▶ Exercise material:
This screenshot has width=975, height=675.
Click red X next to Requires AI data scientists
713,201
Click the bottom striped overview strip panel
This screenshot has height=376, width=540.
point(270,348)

▶ Assigned task: A word-for-word restatement of all the records is required.

▶ Result of the exercise:
This screenshot has width=975, height=675.
Click red X next to Requires AI data scientists
713,201
Click the bottom striped overview strip panel
This screenshot has height=376, width=540.
point(270,348)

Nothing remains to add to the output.